The conformed definition isn’t restricted to FSAs under the new law. It also encompasses HRA, HSA or Archer MSA plans and takes effect for the 2011 calendar year.
On the one hand, the switchover makes sense. From a tax perspective, it was an inconsistent position. And statistically, only a handful of employees were using the program for OTC medications; according to a April 2010 Hewitt Associates survey, around 7% of all FSA claims in 2009 were for those OTC medications.
But I can see where it is feels disingenuous to taxpayers to have something that was previously acceptable as a legitimate expense to no longer be acceptable. And the point is well taken about the increased paperwork on the patient and physician end – efforts are already in the works to try and eliminate the doctor’s note requirement.
My gut is that, pending anything new and exciting on the health care reform front, these kind of plans may be on their way out. New caps, additional restrictions and paperwork are making them less appealing (and less beneficial) than before. What do you think?

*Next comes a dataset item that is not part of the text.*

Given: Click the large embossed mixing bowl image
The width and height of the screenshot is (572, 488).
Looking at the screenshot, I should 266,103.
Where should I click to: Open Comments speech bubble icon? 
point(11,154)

Ok, so I get this ruling and I believe I’ve complied with this anyway under my HSA. But I have a question for which I’ve never known the answer. I pay for my contact lenses with my HSA funds. But could I also pay for my contact lense solution/cleaning supplies, etc. with HSA funds? It was always too difficult in the past for this to be an issue (I never used HSA funds before to purchase these items), but now I have a HSA Debit Card and wonder if I can’t start purchasing my contact supplies with those funds.
What a great resource!
While researching this topic I came accross a press release from the US Department of Treasury in 2003. Looks like that’s when they decided to allow non-prescription drugs to be deductable through FSA’s. From the release:
“Flexible Spending Accounts are an important tool in helping people meet their health care costs,” stated Treasury Secretary John Snow. “Since many prescription drugs have moved to the over-the-counter market, this action today makes paying for them a little bit easier to swallow.”

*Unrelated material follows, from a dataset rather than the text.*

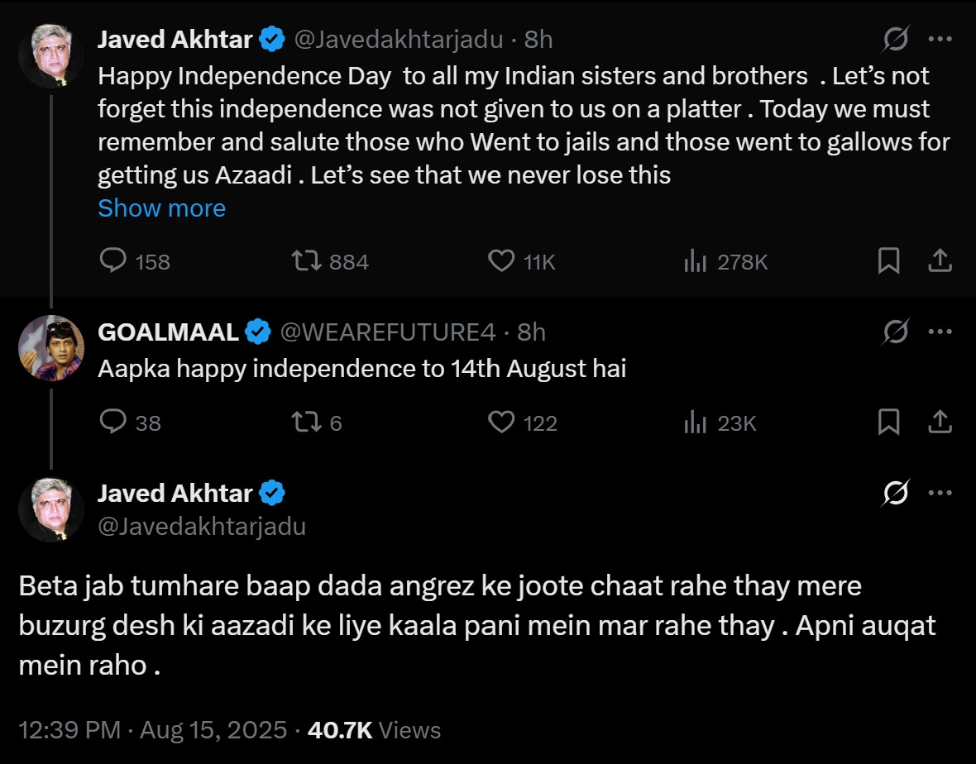Share GOALMAAL's reply tweet
This screenshot has height=764, width=976.
939,423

“Flexible Spending Accounts were established under the tax code to provide incentives for better health care,” said IRS Commissioner Mark W. Everson. “This action is a sensible expansion and simplification of the program consistent with existing law.”
I guess they changed their minds.
Under the new law, at Section 9003, the law is “conformed” to the definition for purposes of medical expenses at IRC §213.

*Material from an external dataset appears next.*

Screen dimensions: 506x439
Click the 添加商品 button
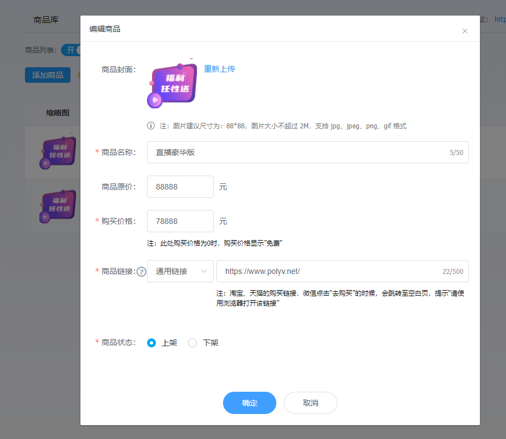48,75
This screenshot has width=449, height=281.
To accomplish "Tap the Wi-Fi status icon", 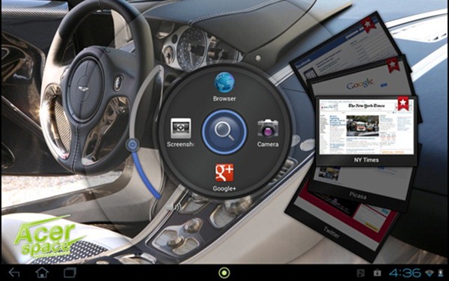I will pos(430,273).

Interesting that this is going back to the way it was in 1985
I recently became aware of this clause in the Affordable Healthcare Act and would like to share these thoughts:
This change significantly decreases the value of having a FSA (and maybe that’s the intent). First of all, no one goes to their doctor to get prescriptions for OTC medications…because they are OTC meds, hence don’t require prescriptions! Doesn’t that nullify the value of making a drug OTC?
The ability to pay for OTC meds with FSA funds helps safeguard against
the risk inherent with FSAs since they are use-it-or-lose-it. If we do not use all the funds (to which we contribute out of our own pocket), then we lose that money. Each year participants must estimate medical expenses and plan how much money to contribute; however estimates rarely reflect actuals. In years when actual expenses were less than what was allocated to the FSA, participants were able to purchase OTC meds as a method to reduce or eliminate losing unused funds. The IRS rule change now unfairly removes this ability.
The government cannot not have it both ways; FSA programs that are use-it or lose-it and imposing unfair restrictions on how participants may use their own money to pay for legitimate medical expenses.